>>>>>

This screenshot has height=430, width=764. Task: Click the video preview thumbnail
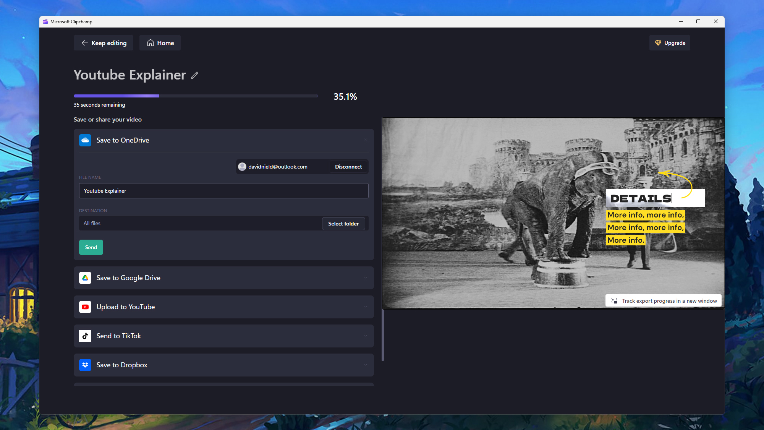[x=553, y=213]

<<<<<
>>>>>

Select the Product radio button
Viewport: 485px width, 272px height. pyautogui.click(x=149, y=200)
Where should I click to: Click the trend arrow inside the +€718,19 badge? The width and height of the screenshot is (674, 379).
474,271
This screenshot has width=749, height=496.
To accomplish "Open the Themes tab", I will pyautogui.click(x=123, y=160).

<<<<<

→ Short task
Rewrite in full the lines starting with the line that contains "This screenshot has width=749, height=496." and going on through the line that contains "will pyautogui.click(x=123, y=160).", requests included, and give only those lines. Rescale every coordinate in the answers by multiplying it by 1.4 and rounding to the nearest whole number, with halves rounded up.

→ Problem solution
This screenshot has width=749, height=496.
To accomplish "Open the Themes tab", I will pyautogui.click(x=172, y=224).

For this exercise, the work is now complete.